Friday, April 08, 2005

Heroes and Sacrifice


My wife brought to my attention a trend in American culture, to confuse "survival" with heroism. That is, if somebody survives an ordeal, they are often branded as a "hero" even if they did not perform any act which was even slightly heroic. Now, I'm fine with survival stories, and Readers Digest used to make them a staple of pretty much every edition. ("Drama in Real Life" - do they still run those stories?) And it can take a great deal of fortitude to pull yourself through a horrendous ordeal. But I guess I would like to see a more restrained use of the word "hero" by those who would bestow it without regard to whether the beneficiaries of that label demonstrated any concern for others, let alone whether they engaged in any form of noble sacrifice.

It strikes me as odd that our culture also works so hard to tear down heroes. We celebrate our heroes, real or false, but then seem to hope that they stumble or fall. Perhaps we are more comfortable with false heroes - victims of circumstance who do only what they need to do to survive - because that's the type of "hero" we can most easily imagine becoming.
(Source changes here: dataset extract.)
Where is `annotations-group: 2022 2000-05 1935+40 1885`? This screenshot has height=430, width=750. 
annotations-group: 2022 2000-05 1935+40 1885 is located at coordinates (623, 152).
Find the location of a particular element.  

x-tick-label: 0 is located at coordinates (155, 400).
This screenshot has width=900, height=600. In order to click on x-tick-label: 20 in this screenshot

And perhaps we're quick to magnify any stumble, or grab on to any salacious rumor, associated with a bona fide hero because deep down we can't stand that some people truly are braver than us, and even better than us.

1 comment:

  1. But I guess I would like to see a more restrained use of the word "hero" by those who would bestow it without regard to whether the beneficiaries of that label demonstrated any concern for others, let alone whether they engaged in any form of noble sacrifice.
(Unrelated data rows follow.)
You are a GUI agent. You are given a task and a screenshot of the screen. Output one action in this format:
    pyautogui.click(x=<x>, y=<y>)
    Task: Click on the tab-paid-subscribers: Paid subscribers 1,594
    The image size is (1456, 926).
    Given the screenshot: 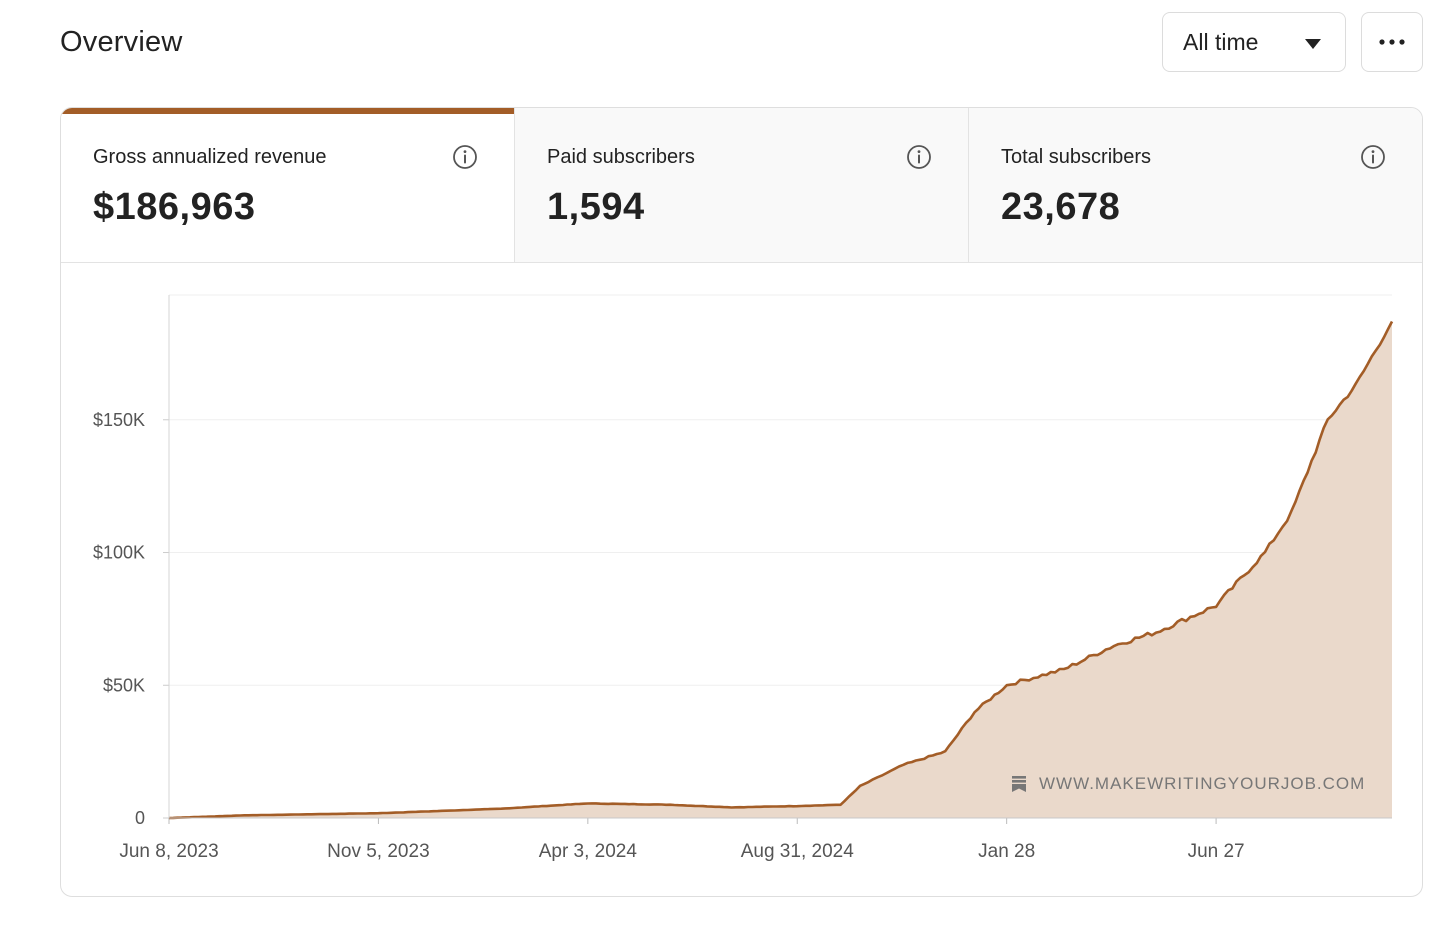 What is the action you would take?
    pyautogui.click(x=741, y=185)
    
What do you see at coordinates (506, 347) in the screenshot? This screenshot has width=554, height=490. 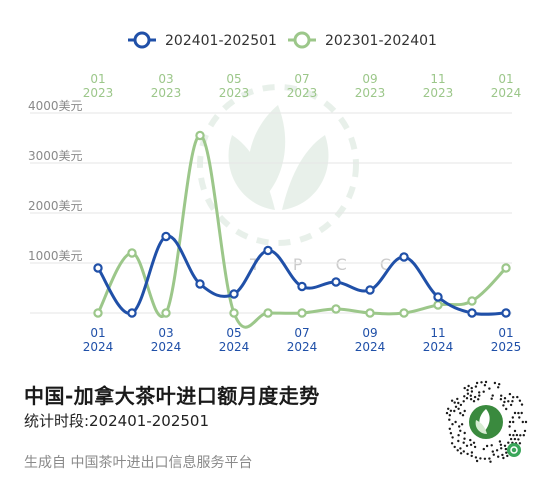 I see `bottom-axis-year-label: 2025` at bounding box center [506, 347].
    Generally speaking, what I have noticed is that anyone who is able to survive any harrowing ordeal is now thrust onto the cover of "TIME" magazine and labelled a hero. Prime modern example? Jessica Lynch. She was shot, she spent some time in a POW camp, she was liberated. End of story. I mean, how many others from our multitudinous wars could be classified similarly, yet in WWII they weren't considered heroes - most of them were just doing their jobs.

    But even more so, when it comes to just ordinary survival, even in perhaps extraordinary circumstances, it is very basic human nature. There is nothing meritorious about the drive for self-preservation. Recently, I was watching a 'Discovery' program about the Donner Party, and the program concluded by saying that survival by cannibalism was not reproachable, but actually a heroic story of the triumph of the human spirit. While I tend to agree that those folks trapped within a ten-feet-deep blinding blizzard in the Sierra's back in the late 1800's were not depraved for doing what they had to in order to survive, I would hardly classify them as heroes.

    I guess a main distinguisher, if you will, between a hero and a survivor is pretty basic: a hero is one who sacrifices their needs for a greater good. It doesn't have to mean with their lives, but oftentimes, in life-or-death
    situations, it does mean lying down your life so that others may be saved. The real heroes are rarely left "surviving" to tell their heroic tales.